## BEGIN Records for the exercise
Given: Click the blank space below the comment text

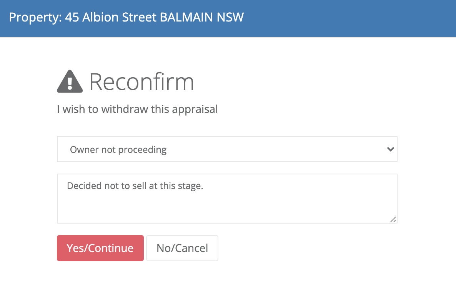Looking at the screenshot, I should coord(227,208).
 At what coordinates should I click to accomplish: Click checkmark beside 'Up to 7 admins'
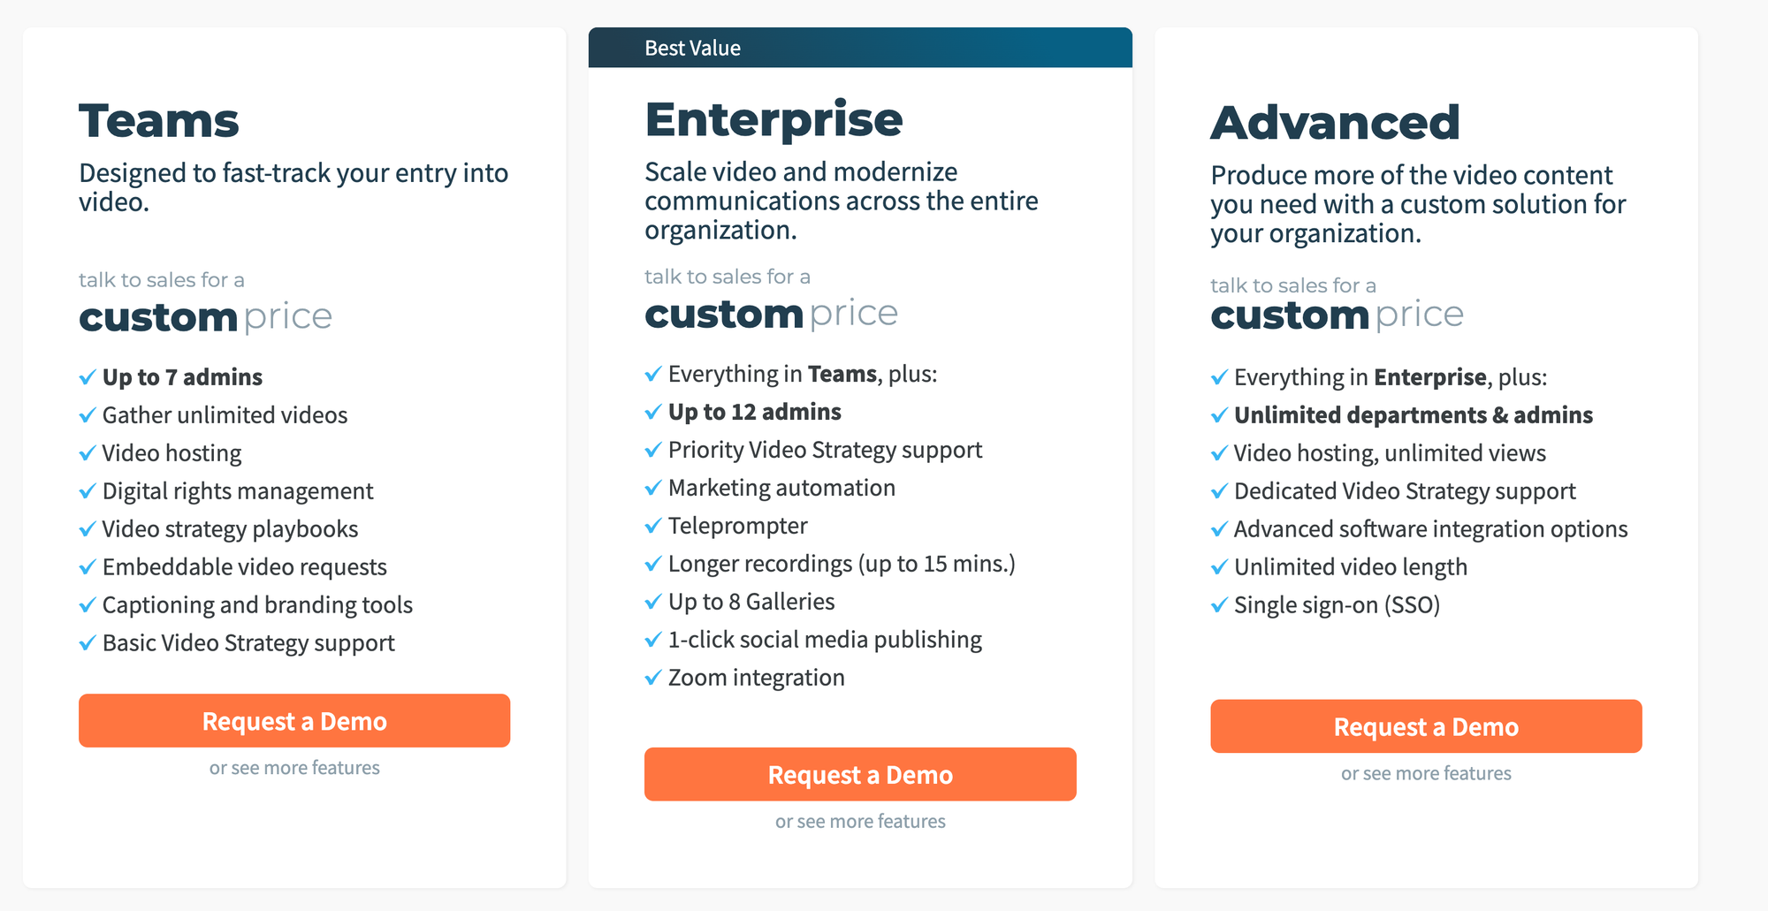88,378
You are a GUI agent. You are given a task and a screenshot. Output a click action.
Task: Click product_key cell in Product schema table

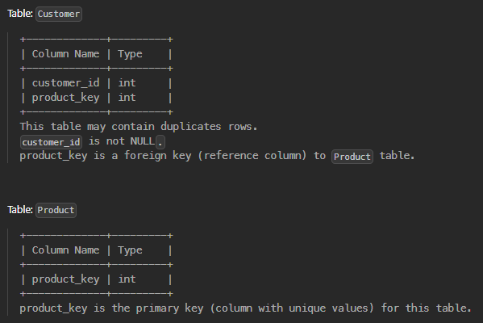(65, 279)
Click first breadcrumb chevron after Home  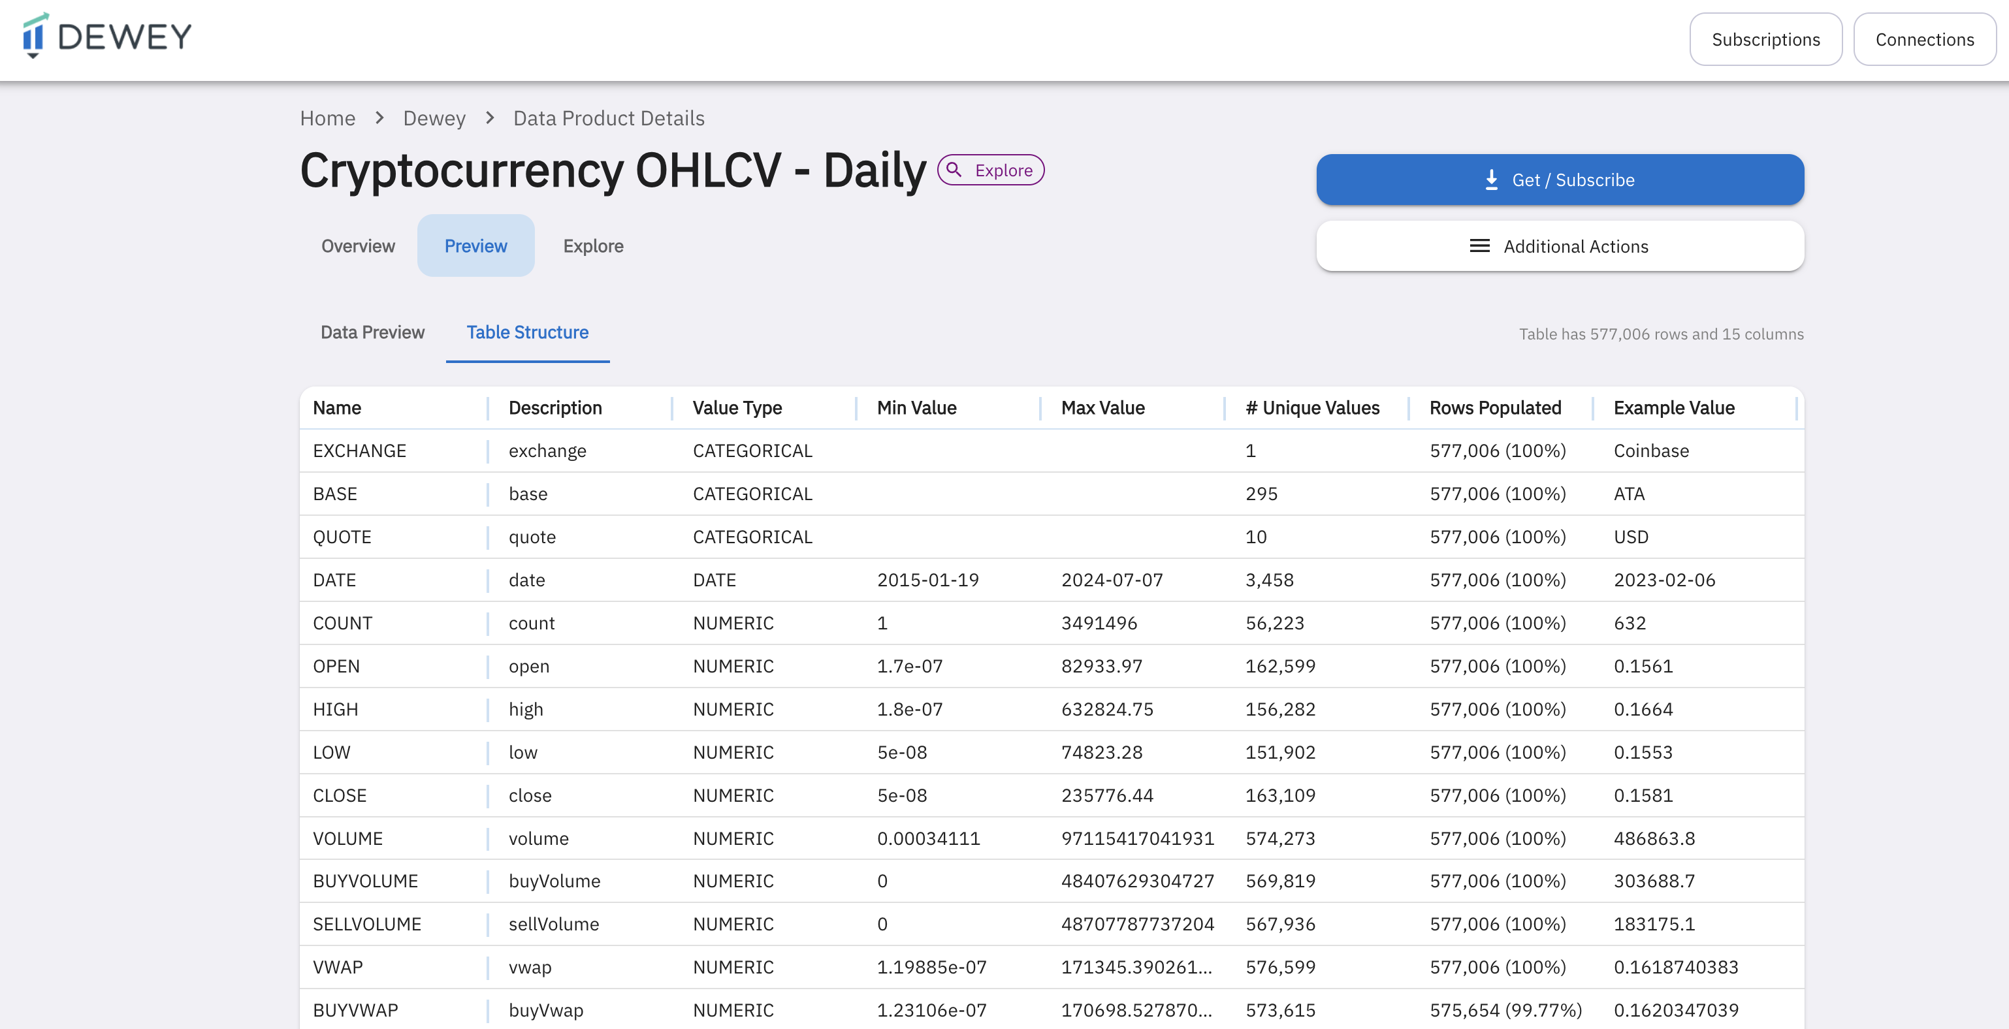(380, 118)
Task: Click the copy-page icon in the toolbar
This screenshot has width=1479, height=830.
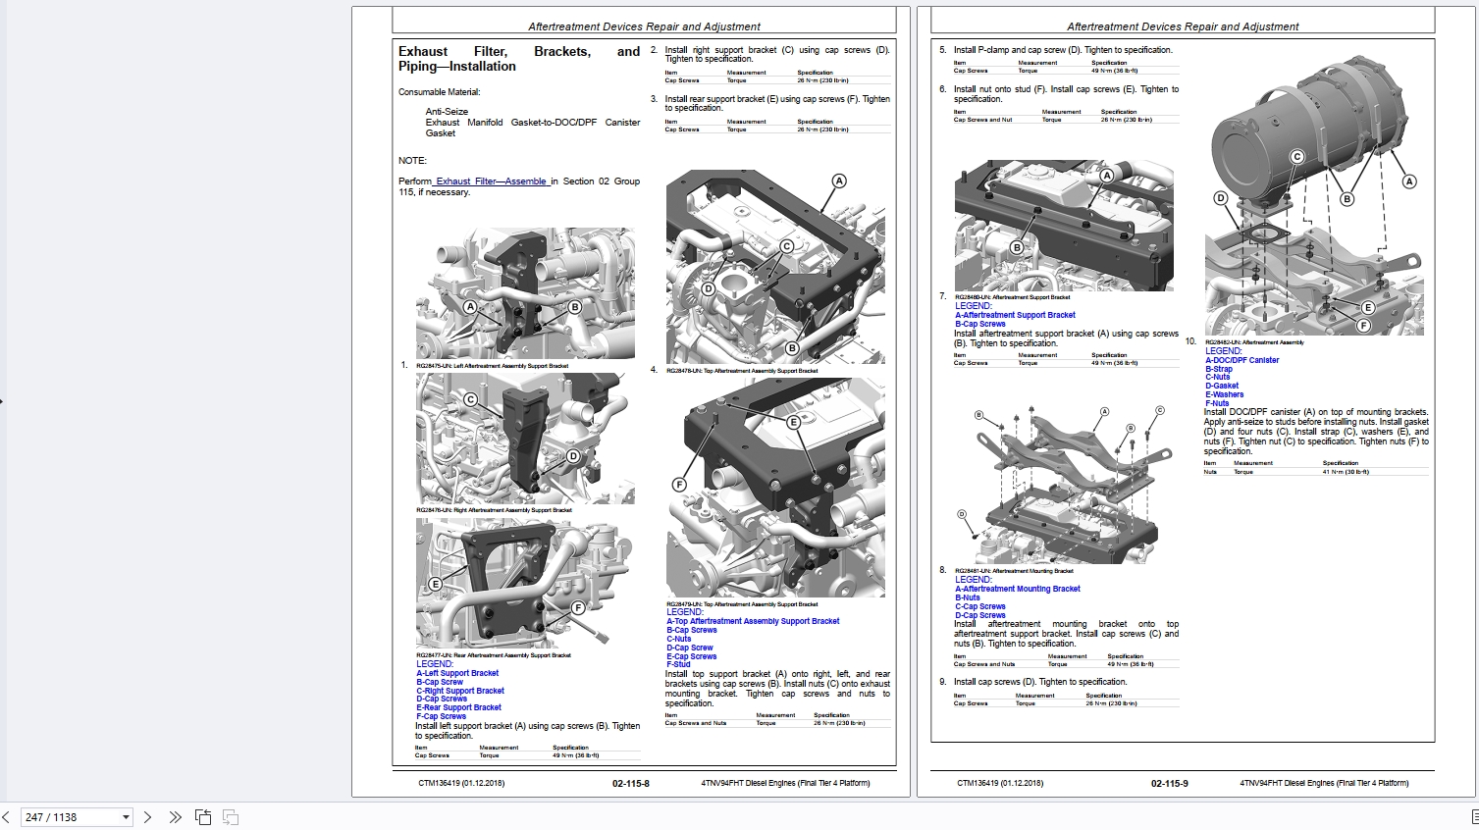Action: tap(202, 815)
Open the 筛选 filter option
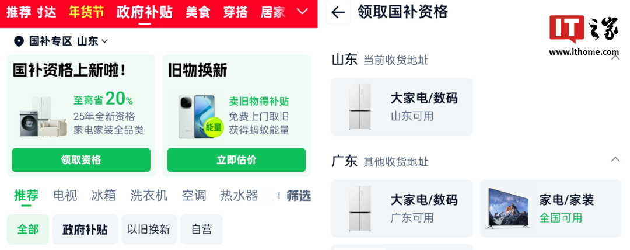The width and height of the screenshot is (630, 250). click(299, 196)
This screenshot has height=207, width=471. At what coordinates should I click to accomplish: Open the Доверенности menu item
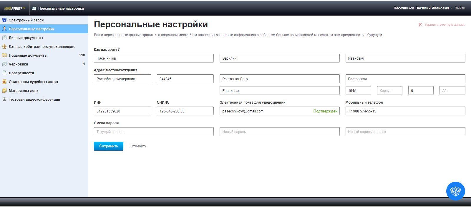[x=21, y=73]
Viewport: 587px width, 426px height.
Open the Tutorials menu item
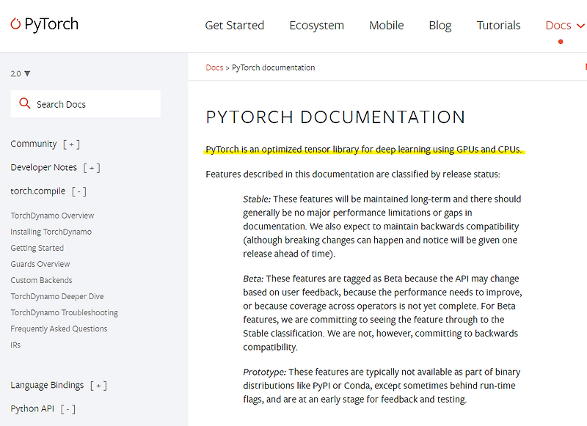tap(498, 24)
## END Records for the exercise
## Task instructions
Reproduce the lines of the listing verbatim, beginning at the line containing "Open the 筛选 filter option" and continuing through the end of the listing. Omit the pictures from your answer.

## Solution to this exercise
Open the 筛选 filter option
The width and height of the screenshot is (630, 250). click(299, 196)
This screenshot has height=207, width=471. At what coordinates should I click to accomplish: Open the Доверенности menu item
[x=21, y=73]
Viewport: 587px width, 426px height.
Open the Tutorials menu item
tap(498, 24)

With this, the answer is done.